We lobbied for a levy called the health levy with civil society with the last Minister of Finance. We had so many meetings with him and we finally agreed that as a move to increase domestic funding towards health, we introduce this health levy. That money was supposed to come to the health sector, not part of the money to go somewhere we don’t know. Now, we are learning that you are actually collecting 10 percent and giving only 5 percent to the Ministry of Health. We demand that you give the 10 percent and that you go backwards to where you started collecting and bring the money back to where it belongs because that money would make a huge difference.

We were collecting that money for non-communicable diseases because we know the other diseases are covered by the Global Fund, WHO and so on but there is a section – no donor wants to give the hospitals money because that is what exposes the incompetence of the government. If you don’t give hospitals money quickly, the masses know that people are dying but with HIV one will die in their village or wherever. We have no donor in hospitals and so, we need the government to stand in hospitals. We need our money Minister, tomorrow!

As I stand here, I know people think that we are just here to condemn the Minister. The idea for this debate is to bring to the attention of the Minister some of the issues that he may not be thinking about, not just to be time flyers – no, but to bring some of these issues. Minister, I am asking for this money.

Finance Minister Mthuli Ncube replied:

From Hon. Dr. Labode, on the issue of adhering to the Abuja 15 percent ratio in terms of allocation, we will strive to meet this objective over time through a multi-year budgeting approach. We cannot do it in one year, certainly not. But again we are quite pleased with the amount that we have allocated to the health sector and it is one of the highest budget allocations which in fact is an improvement from the previous year.

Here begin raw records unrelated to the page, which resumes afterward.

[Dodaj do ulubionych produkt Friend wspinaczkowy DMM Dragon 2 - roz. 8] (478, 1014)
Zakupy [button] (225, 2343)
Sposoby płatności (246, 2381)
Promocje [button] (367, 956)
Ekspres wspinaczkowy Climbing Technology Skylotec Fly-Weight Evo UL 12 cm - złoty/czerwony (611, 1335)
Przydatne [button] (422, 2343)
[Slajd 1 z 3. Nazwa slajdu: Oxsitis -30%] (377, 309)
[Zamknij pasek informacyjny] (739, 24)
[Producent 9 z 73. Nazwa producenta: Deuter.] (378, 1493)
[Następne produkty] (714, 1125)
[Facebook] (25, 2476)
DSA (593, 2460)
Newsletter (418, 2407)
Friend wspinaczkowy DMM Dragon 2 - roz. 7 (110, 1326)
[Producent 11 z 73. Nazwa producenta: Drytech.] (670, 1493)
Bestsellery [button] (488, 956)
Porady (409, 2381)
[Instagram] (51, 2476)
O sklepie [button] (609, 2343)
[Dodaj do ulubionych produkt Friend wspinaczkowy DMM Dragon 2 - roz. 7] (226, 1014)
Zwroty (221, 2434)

On the issue of drugs, we are doing everything we can to support NatPharm, which has been announced by the Minister of Health and Child Care how we are supporting NatPharm so that we can break the monopoly that is resulting in all these high prices on drugs being sold through means that I will not care to describe which are hurting our people. We are doing everything we can Hon. Labode to make sure that the health budget is supported.